(Collected data entries)
══════

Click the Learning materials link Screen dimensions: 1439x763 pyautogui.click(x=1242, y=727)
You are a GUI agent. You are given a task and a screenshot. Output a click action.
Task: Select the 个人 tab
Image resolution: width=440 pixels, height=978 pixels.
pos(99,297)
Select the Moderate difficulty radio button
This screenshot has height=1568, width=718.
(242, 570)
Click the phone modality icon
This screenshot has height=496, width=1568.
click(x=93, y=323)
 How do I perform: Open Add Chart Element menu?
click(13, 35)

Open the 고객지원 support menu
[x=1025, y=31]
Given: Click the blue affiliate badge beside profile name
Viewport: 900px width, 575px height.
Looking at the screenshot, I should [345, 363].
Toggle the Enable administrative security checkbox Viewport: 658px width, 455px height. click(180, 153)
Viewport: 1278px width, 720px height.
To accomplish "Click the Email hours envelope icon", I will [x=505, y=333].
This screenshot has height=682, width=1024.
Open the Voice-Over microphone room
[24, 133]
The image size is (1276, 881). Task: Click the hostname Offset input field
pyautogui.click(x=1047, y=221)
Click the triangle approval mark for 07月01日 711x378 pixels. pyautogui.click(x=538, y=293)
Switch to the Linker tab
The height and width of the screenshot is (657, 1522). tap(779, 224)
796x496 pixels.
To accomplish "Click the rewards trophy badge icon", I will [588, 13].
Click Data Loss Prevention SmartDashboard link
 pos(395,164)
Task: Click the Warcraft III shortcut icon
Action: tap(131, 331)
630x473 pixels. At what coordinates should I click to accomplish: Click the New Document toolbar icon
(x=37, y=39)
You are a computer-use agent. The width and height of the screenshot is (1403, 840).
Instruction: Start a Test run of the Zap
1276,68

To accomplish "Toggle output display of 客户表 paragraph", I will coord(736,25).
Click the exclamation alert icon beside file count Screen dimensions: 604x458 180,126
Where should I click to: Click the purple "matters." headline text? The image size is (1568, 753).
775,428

══════

◆ Your assignment ◆
Starting at the line that contains "Open the Voice-Over microphone room", transcribe every line through the last line of the entries above, exactly, and nothing else.

◆ Exercise solution ◆
Open the Voice-Over microphone room
[24, 133]
The image size is (1276, 881). Task: Click the hostname Offset input field
pyautogui.click(x=1047, y=221)
Click the triangle approval mark for 07月01日 711x378 pixels. pyautogui.click(x=538, y=293)
Switch to the Linker tab
The height and width of the screenshot is (657, 1522). tap(779, 224)
796x496 pixels.
To accomplish "Click the rewards trophy badge icon", I will [588, 13].
Click Data Loss Prevention SmartDashboard link
 pos(395,164)
Task: Click the Warcraft III shortcut icon
Action: tap(131, 331)
630x473 pixels. At what coordinates should I click to accomplish: Click the New Document toolbar icon
(x=37, y=39)
You are a computer-use agent. The width and height of the screenshot is (1403, 840).
Instruction: Start a Test run of the Zap
1276,68

To accomplish "Toggle output display of 客户表 paragraph", I will coord(736,25).
Click the exclamation alert icon beside file count Screen dimensions: 604x458 180,126
Where should I click to: Click the purple "matters." headline text? The image size is (1568, 753).
775,428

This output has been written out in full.